Seed-packed dielectric barrier device for plasma agriculture: understanding its electrical properties through an equivalent electrical model

TL;DR

This study develops and validates an equivalent electrical model to understand how seed packing in a dielectric barrier device influences plasma electrical properties and germination outcomes across different seed types.

Contribution

The paper introduces a novel equivalent electrical model for plasma-seed interactions and demonstrates its ability to analyze seed effects on plasma properties and germination.

Findings

Seed packing increases gas capacitance and alters filament breakdown voltages.

The model estimates contact volume and seed capacitance in packed-bed configurations.

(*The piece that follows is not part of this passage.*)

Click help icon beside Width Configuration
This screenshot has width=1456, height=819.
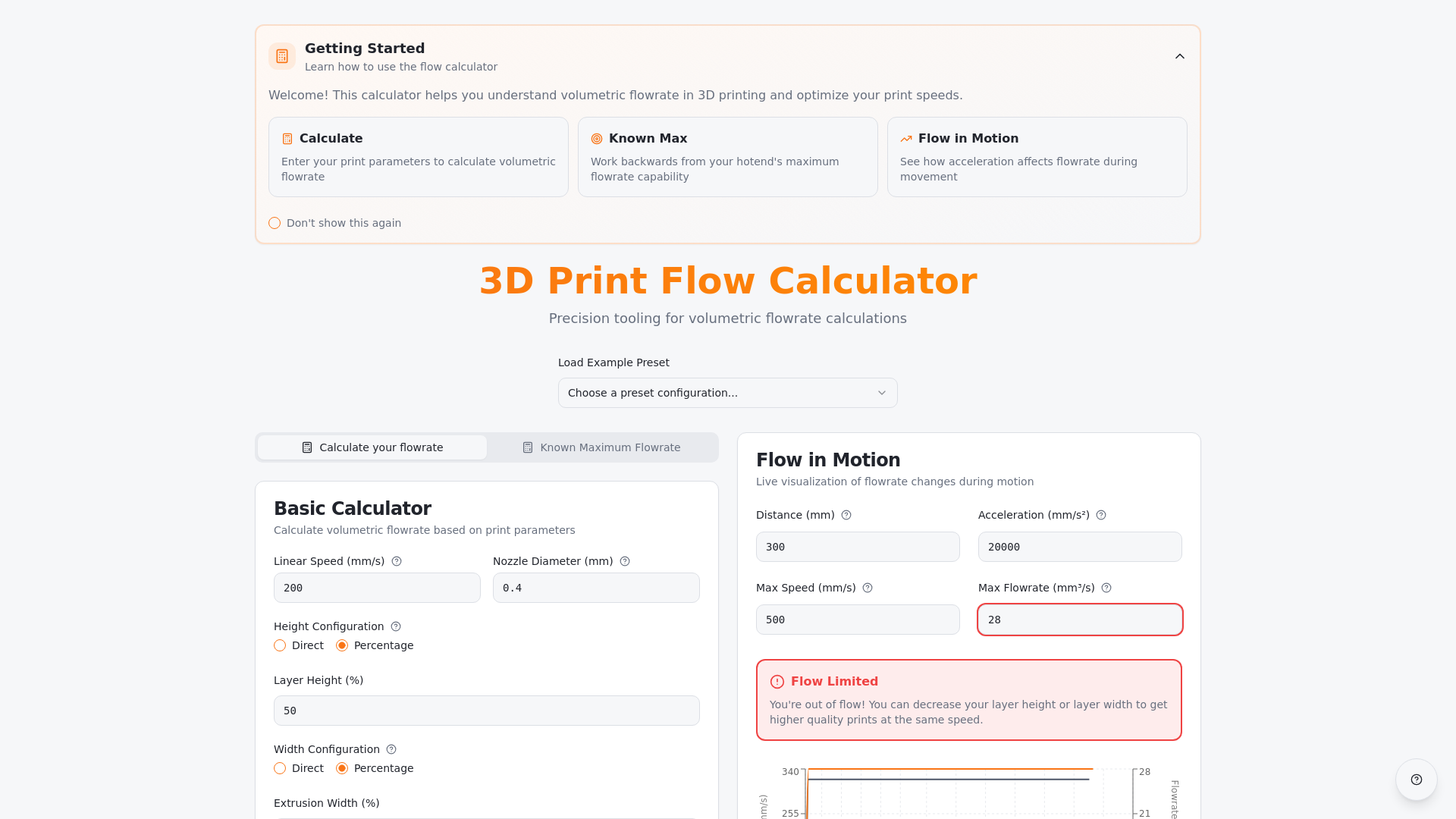click(391, 749)
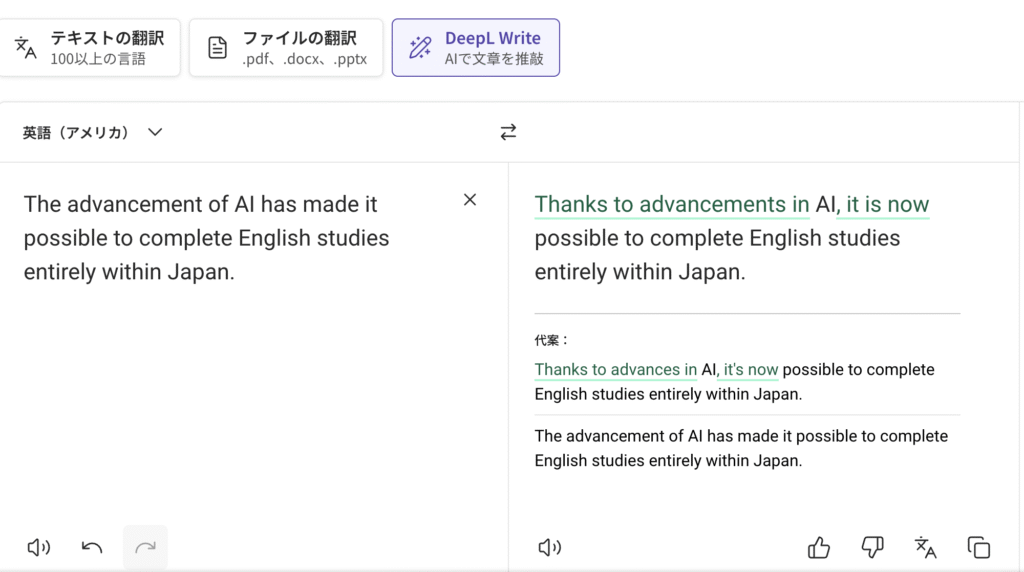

Plasma treatment enhances germination in four out of six seed types.

Abstract

Seeds have been packed in a dielectric barrier device where cold atmospheric plasma has been generated to improve their germinative properties. A special attention has been paid on understanding the resulting plasma electrical properties through an equivalent electrical model whose experimental validity has been demonstrated here. In this model, the interelectrode gap is subdivided into 4 types of elementary domains, according to whether they contain electric charges (or not) and according to their type of medium (gas, seed or insulator). The model enables to study the influence of seeds on the plasma electrical properties by measuring and deducing several parameters (charge per filament, gas capacitance, plasma power, ...) either in no-bed configuration (i.e. no seed in the reactor) or in packed-bed configuration (seeds in the reactor). In that second case, we have investigated how seeds can influence the plasma electrical parameters considering six specimens of seeds (beans, radishes, corianders, lentils, sunflowers and corns). The influence of molecular oxygen (0-100 sccm) mixed with a continuous flow rate of helium (2 slm) is also investigated, especially through filaments breakdown voltages, charge per filament and plasma power. It is demonstrated that such bed-packing drives to an increase in the gas capacitance, to a decrease in the beta-parameter and to variations of the filaments' breakdown voltages in a seed-dependent manner. Finally, we show how the equivalent electrical model can be used to assess the total volume of the contact points, the capacitance of the seeds in the packed-bed configuration and we demonstrate that germinative effects can be induced by plasma on four of the six agronomical specimens.